Word of the Day: LIVID
Incensed or ashen
livid (adj) - furious or enraged; darkly discolored, bruised, or pale; ominously luminous [liv-id]
lividity is a state of fury or pallor (also lividness)
lividity can also describe the bluish-purple discoloration of skin after death (also livor mortis)
BREAKDOWN: The word livid derives from a classical root that basically only applies to itself, traced from the Middle French lividité and Medieval Latin līviditās to the Latin līvidus meaning black and blue. The original meaning focused on the color of bruising but somehow picked up connotations of both wrath and paleness over time.
“What a bore, someone who doesn’t deign to make an impression. Vain people are almost always annoying, but they make an effort, they take the trouble. On the other hand, we turn livid with fury in the presence of someone who pays no attention whatever to the effect he makes. What are we to say to him, and what are we to expect from him?” —Emil M. Cioran
[Our Wednesday Wildcards are fascinating and important words that are not necessarily derived from classical roots.]

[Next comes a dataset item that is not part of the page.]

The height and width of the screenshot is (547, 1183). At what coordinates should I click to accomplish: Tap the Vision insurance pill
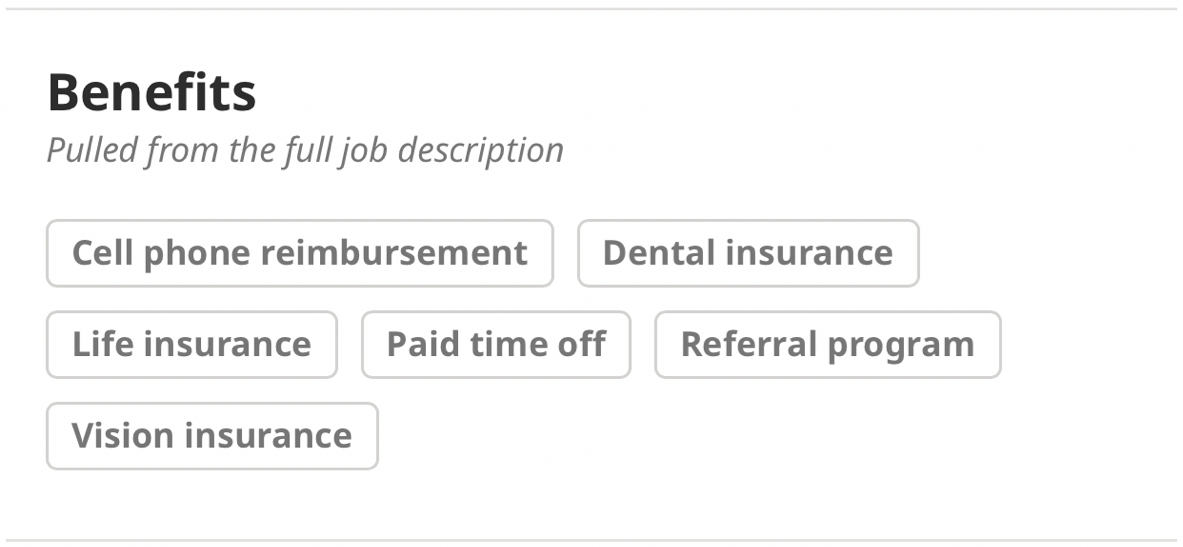211,436
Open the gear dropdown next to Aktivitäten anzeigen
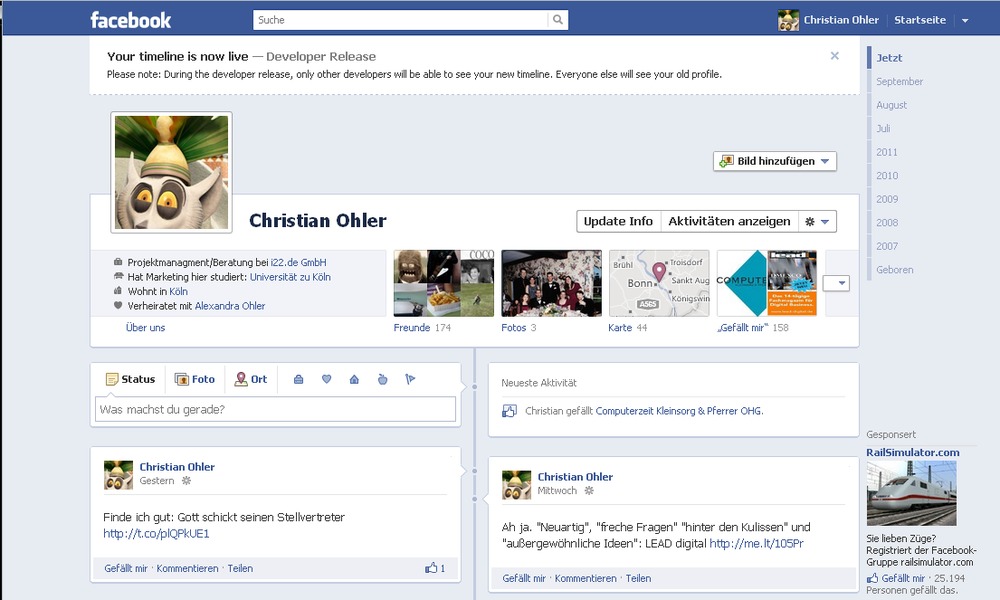 [818, 221]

I learned the word "livid" when I first read the description of the day-in-the-life of our Australopithecine ancestors by the South African scientist Raymond Dart. Dart did very important work in the early days of human origins research, but his view of the behavior of Australopithecus africanus (discovered by Dart himself) was a little extreme:
“On this thesis man's predecessors differed from living apes in being confirmed killers: carnivorous creatures that seized living quarries by violence, battered them to death, tore apart their broken bodies, dismembered them limb from limb, slaking their ravenous thirst with the hot blood of victims and greedily devouring livid writhing flesh.”
The evidence he used to develop this characterization was deeply flawed, so don’t believe it. They mainly ate fruits, fungi, and roots, with the occasional bit of raw flesh when available.